Cerita dari Negeri Salak: a short story from five days field research
Apakabar dunia blogging?, postingan pertama di tahun 2014 ini akan saya buka dengan kisah dari negeri salak, kopi dan cengkeh, dari Ampelgading...
Lima hari yang cukup memotivasi, dan menginspirasi ?
Lima hari yang memberi refreshing?;p....
Lima hari yang cukup memotivasi, dan menginspirasi ?

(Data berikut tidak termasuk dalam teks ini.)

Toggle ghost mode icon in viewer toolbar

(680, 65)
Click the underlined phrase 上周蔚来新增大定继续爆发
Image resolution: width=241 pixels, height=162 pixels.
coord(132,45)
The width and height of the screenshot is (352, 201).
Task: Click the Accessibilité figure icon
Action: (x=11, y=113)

Lima hari yang memberi refreshing?;p....
Jika
suatu masyarakat dalam suatu kebudayaan memiliki sebuah ritual atau tradisi
yang harus dilakukan,dilaksanakan, dan apabila diabaikan akan menjadi suatu
ketidakharmonisan, maka inilah penggambaran yang selalu dihadapi bagi mahasiswa
antropologi. Di setiap akhir semester, para mahasiswa antropologi (mungkin di
seluruh dunia, dan karena warisan dari antropolog terdahulu), akan selalu
melaksanakan “ritual” turun ke lapangan: mengunjungi sebuah desa selama
beberapa hari dan kemudian melakukan penelitian. Meskipun, di jurusan lain,
ritual ini kebanyakan dilaksanakan pada semester akhir saja dan sekali saja
sebelum lulus, dengan mengadakan kegiatan khusus yang menarik perhatian mayoritas
masyarakat di desa tersebut—KKN (Kuliah Kerja Nyata)—(karena di semua desa yang
kami datangi mengira kami sedang melakukan kegiatan ini). Imajinasi lainnya
yang paling mendekati adalah kami seperti sedang melaksanakan salah satu
program acara televisi (yang sayangngya saat ini sudah tidak tayang lagi),
yaitu “Jika Aku menjadi.” :p
keluarga Pak Umbar, selama di Purwoharjo |
Di edisi penelitian antropologi semester ganjil kali ini, ada suasana berbeda. Kami para mahasiswa yang menjelang semester penghabisan ini tidak lagi “hidup bersama” ketika menjalani penelitian. Jika di penelitian sebelumnya, dalam satu desa kami tinggal dalam satu rumah dengan jumlah anak dari 30 , kemudian ber 6, dan kini semakin intim dengan hanya berpasangan. Kami hanya berdua, selama lima hari, menghabiskan 4 malam, dalam sebuah keluarga, di satu RT di desa. Saya bersama Hikmah tinggal di keluarga bapak Umbar dan ibu Ngatiyah di RT 10.
Bapak
dan ibu Umbar ini memiliki tiga orang anak, namun hanya dua yang masih tinggal
bersama. Si anak pertama, Yudha seorang lelaki telah berkeluarga di desa
sebelah (Lebakharjo). Seorang anak gadis yang masih remaja, kelas 2 SMA di
Lumajang, bernama Liya dan anak terakhir yakni Bagus yang masih kelas lima SD
Purwoharjo, dan barusaja dikhitan.
honey the explorer! hahaha |
view perbukitan pedesaan yang saya bilang seperti di Terbithia :p |
Purwoharjo ini hanya memiliki sebuah dusun yang bernama Pucungsari dengan sepuluh RT. Sebuah desa di bukit, yang tetangga Rtnya berada di balik bukit, dengan jalan berliku, kadang tanpa pencahayaan. Kondisi di bukit, pegunungan, dan tentusaja sinyal sangat jarang didapat, terutama karena operator yang saya gunakan adalah in***at.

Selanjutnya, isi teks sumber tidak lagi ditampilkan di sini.